Rows of pointing data:
######
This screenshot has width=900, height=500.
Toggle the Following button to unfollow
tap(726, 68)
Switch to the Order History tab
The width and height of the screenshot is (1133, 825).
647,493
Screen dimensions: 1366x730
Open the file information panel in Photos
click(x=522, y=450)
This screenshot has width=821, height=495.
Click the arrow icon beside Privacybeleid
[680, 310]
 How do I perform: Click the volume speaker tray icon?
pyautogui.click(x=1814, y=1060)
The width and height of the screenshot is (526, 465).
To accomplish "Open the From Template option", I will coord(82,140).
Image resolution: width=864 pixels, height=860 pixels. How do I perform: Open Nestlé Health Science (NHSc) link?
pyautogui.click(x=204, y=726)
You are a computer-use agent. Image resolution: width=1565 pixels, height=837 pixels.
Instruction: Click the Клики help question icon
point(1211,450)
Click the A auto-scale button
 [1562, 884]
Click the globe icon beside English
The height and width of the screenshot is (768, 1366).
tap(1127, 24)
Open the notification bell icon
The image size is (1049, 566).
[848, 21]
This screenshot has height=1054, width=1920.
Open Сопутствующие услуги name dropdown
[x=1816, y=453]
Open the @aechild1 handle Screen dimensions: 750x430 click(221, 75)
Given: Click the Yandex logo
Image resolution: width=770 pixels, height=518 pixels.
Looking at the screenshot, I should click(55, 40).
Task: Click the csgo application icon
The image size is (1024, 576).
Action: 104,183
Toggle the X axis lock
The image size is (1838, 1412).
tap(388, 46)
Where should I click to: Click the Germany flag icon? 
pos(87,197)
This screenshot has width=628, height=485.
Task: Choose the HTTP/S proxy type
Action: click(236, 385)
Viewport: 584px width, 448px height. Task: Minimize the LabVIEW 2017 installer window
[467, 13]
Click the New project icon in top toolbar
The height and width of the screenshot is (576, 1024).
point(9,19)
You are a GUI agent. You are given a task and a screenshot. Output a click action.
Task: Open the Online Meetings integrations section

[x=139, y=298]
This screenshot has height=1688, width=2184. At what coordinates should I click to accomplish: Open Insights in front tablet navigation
######
Task statement: Copy out every one of the lines above word for word, changing nothing.

Solution below:
This screenshot has width=900, height=500.
Toggle the Following button to unfollow
tap(726, 68)
Switch to the Order History tab
The width and height of the screenshot is (1133, 825).
647,493
Screen dimensions: 1366x730
Open the file information panel in Photos
click(x=522, y=450)
This screenshot has width=821, height=495.
Click the arrow icon beside Privacybeleid
[680, 310]
 How do I perform: Click the volume speaker tray icon?
pyautogui.click(x=1814, y=1060)
The width and height of the screenshot is (526, 465).
To accomplish "Open the From Template option", I will coord(82,140).
Image resolution: width=864 pixels, height=860 pixels. How do I perform: Open Nestlé Health Science (NHSc) link?
pyautogui.click(x=204, y=726)
You are a computer-use agent. Image resolution: width=1565 pixels, height=837 pixels.
Instruction: Click the Клики help question icon
point(1211,450)
Click the A auto-scale button
 [1562, 884]
Click the globe icon beside English
The height and width of the screenshot is (768, 1366).
tap(1127, 24)
Open the notification bell icon
The image size is (1049, 566).
[848, 21]
This screenshot has height=1054, width=1920.
Open Сопутствующие услуги name dropdown
[x=1816, y=453]
Open the @aechild1 handle Screen dimensions: 750x430 click(221, 75)
Given: Click the Yandex logo
Image resolution: width=770 pixels, height=518 pixels.
Looking at the screenshot, I should click(55, 40).
Task: Click the csgo application icon
The image size is (1024, 576).
Action: 104,183
Toggle the X axis lock
The image size is (1838, 1412).
tap(388, 46)
Where should I click to: Click the Germany flag icon? 
pos(87,197)
This screenshot has width=628, height=485.
Task: Choose the HTTP/S proxy type
Action: click(236, 385)
Viewport: 584px width, 448px height. Task: Minimize the LabVIEW 2017 installer window
[467, 13]
Click the New project icon in top toolbar
The height and width of the screenshot is (576, 1024).
point(9,19)
You are a GUI agent. You are given a task and a screenshot. Output a click action.
Task: Open the Online Meetings integrations section

[x=139, y=298]
This screenshot has height=1688, width=2184. At what coordinates should I click to accomplish: Open Insights in front tablet navigation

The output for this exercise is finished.